+++ Source records +++

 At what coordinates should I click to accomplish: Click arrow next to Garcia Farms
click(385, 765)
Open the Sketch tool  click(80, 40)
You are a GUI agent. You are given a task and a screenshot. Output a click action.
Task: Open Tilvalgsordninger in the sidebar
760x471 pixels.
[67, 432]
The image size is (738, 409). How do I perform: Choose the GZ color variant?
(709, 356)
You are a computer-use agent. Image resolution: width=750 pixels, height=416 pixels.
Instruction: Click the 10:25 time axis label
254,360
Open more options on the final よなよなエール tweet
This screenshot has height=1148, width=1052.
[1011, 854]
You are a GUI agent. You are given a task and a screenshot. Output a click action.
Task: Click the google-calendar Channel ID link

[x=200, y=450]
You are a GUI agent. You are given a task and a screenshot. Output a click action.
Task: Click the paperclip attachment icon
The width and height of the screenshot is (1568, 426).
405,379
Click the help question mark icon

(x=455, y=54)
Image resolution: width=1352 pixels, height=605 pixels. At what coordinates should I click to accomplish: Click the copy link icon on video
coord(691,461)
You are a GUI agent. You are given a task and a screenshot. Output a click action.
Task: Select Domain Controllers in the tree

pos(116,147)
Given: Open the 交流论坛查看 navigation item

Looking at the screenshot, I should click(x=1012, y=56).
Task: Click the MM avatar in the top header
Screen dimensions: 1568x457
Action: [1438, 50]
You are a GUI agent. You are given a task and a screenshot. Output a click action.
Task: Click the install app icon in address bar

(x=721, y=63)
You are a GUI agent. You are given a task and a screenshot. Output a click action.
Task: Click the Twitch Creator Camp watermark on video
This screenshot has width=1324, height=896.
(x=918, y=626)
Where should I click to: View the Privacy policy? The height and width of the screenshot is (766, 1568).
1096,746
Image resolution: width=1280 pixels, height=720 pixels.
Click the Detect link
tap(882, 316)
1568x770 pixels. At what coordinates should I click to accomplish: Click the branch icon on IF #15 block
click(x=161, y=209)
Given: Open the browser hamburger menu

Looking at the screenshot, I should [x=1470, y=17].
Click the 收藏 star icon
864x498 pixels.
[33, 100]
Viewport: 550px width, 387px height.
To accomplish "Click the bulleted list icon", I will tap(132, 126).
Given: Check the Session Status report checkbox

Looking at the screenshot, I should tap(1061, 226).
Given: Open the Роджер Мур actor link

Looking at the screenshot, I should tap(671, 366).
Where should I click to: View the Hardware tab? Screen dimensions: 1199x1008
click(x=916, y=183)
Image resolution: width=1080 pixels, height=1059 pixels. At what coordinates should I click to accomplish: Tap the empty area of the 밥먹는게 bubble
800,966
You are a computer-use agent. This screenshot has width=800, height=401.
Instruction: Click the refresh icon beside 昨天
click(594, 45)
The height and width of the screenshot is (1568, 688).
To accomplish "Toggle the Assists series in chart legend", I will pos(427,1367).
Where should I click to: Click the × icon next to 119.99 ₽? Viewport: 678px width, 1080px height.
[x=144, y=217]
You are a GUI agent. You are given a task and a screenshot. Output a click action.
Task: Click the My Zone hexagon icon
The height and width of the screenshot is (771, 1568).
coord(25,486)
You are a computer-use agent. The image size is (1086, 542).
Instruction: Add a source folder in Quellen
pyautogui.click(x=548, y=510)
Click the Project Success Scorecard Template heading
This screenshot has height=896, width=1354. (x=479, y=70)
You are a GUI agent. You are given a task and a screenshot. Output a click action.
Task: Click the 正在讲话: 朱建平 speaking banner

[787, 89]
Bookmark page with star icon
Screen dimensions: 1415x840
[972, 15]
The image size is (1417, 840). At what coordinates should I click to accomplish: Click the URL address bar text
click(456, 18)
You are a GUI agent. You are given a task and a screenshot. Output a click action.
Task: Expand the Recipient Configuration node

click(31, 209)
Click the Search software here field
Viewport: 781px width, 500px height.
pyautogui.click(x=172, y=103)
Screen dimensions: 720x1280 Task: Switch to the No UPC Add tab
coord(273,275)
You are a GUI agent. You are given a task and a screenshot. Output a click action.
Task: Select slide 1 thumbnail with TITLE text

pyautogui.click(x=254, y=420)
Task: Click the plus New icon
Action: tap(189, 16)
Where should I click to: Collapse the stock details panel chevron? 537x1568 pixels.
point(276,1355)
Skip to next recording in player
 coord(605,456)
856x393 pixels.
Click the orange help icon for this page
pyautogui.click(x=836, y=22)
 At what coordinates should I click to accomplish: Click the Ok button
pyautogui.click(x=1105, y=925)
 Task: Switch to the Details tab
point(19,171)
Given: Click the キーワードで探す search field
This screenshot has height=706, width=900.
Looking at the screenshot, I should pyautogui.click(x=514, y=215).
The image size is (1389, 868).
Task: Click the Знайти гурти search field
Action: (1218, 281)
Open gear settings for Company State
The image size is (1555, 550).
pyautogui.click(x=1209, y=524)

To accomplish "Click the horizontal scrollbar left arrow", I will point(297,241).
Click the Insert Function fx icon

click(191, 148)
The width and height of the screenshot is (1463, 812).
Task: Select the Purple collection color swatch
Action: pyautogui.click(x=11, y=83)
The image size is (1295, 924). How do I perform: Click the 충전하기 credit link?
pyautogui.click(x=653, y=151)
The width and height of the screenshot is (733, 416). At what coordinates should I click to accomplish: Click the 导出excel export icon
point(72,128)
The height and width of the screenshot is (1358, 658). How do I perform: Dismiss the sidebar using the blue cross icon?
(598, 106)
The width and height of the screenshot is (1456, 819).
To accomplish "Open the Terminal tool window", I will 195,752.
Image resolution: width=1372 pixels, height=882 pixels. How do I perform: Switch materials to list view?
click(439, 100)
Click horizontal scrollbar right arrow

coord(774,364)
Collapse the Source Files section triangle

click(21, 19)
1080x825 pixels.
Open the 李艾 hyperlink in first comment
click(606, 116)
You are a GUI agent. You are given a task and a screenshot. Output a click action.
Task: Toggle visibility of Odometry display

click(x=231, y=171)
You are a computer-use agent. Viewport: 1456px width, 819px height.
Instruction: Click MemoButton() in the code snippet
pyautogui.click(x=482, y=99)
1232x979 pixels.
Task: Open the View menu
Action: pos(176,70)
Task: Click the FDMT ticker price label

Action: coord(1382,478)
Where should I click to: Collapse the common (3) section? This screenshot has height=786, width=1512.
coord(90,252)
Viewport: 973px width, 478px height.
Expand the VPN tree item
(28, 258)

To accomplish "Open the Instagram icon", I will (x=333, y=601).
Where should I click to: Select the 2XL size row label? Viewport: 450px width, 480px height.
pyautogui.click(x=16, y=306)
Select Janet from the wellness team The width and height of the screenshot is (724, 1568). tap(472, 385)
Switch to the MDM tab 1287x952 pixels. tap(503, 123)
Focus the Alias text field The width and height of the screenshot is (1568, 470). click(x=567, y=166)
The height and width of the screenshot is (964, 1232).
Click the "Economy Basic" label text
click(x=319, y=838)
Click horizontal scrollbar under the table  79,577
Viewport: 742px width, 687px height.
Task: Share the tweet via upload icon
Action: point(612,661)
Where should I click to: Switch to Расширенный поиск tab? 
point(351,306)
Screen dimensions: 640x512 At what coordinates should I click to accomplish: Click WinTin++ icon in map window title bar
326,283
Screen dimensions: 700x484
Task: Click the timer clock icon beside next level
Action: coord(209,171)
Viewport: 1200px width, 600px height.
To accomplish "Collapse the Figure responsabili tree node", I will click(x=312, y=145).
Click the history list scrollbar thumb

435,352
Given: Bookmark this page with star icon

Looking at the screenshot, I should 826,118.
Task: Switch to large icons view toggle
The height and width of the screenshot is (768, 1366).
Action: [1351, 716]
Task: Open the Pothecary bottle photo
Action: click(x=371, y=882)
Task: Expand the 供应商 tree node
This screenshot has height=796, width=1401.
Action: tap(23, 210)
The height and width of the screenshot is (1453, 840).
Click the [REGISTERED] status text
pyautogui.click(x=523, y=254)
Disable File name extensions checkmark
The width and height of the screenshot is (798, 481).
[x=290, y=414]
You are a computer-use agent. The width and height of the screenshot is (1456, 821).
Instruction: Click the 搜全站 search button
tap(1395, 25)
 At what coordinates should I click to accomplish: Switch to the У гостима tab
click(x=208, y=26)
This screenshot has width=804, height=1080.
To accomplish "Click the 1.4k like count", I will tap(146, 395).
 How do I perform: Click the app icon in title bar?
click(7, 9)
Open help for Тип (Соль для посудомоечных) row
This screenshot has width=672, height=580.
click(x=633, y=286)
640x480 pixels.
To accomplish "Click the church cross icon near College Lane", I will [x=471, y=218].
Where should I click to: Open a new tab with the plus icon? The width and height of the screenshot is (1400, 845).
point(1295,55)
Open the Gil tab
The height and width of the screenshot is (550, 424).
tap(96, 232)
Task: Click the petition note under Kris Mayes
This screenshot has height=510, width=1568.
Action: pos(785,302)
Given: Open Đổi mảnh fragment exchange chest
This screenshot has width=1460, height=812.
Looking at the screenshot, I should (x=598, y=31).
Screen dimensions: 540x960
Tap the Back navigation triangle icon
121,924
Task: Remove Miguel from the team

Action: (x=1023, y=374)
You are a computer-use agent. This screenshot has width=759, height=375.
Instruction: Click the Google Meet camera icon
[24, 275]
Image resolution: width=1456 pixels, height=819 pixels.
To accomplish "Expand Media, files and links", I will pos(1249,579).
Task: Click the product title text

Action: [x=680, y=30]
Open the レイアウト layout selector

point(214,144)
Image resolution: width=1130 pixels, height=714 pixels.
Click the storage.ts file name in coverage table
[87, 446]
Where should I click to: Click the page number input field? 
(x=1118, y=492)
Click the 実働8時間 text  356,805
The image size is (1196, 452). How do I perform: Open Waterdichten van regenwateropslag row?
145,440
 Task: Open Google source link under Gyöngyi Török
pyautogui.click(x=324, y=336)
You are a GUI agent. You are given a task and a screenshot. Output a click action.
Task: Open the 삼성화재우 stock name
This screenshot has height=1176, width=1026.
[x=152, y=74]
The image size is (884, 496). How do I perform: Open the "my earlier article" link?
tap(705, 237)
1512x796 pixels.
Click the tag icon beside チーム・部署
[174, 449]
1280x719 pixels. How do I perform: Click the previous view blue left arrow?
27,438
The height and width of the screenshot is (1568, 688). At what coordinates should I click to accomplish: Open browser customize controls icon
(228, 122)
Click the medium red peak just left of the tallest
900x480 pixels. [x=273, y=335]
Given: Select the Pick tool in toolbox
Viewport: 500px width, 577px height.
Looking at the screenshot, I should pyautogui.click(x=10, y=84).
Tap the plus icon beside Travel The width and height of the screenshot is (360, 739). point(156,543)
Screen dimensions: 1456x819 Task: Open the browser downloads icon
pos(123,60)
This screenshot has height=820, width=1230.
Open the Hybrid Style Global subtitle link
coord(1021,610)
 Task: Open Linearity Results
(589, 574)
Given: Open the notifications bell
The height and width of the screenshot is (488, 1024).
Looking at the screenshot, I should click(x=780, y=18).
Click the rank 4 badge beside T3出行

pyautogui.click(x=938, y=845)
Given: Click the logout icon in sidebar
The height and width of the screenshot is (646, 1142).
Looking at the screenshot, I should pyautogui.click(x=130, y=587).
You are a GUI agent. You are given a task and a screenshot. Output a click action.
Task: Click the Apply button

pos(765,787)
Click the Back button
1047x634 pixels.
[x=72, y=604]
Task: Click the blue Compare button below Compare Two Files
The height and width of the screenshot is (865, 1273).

+++

◆ Aim: Please render the lines above, from the line with "This screenshot has height=820, width=1230." to the line with "should pyautogui.click(x=130, y=587)." (both included), as a Markdown table with a "Number" column and a "Line" column. Leave out blank lines.

◆ Response to this task:
| Number | Line |
|---|---|
| 1 | This screenshot has height=820, width=1230. |
| 2 | Open the Hybrid Style Global subtitle link |
| 3 | coord(1021,610) |
| 4 |  Task: Open Linearity Results |
| 5 | (589, 574) |
| 6 | Given: Open the notifications bell |
| 7 | The height and width of the screenshot is (488, 1024). |
| 8 | Looking at the screenshot, I should click(x=780, y=18). |
| 9 | Click the rank 4 badge beside T3出行 |
| 10 | pyautogui.click(x=938, y=845) |
| 11 | Given: Click the logout icon in sidebar |
| 12 | The height and width of the screenshot is (646, 1142). |
| 13 | Looking at the screenshot, I should pyautogui.click(x=130, y=587). |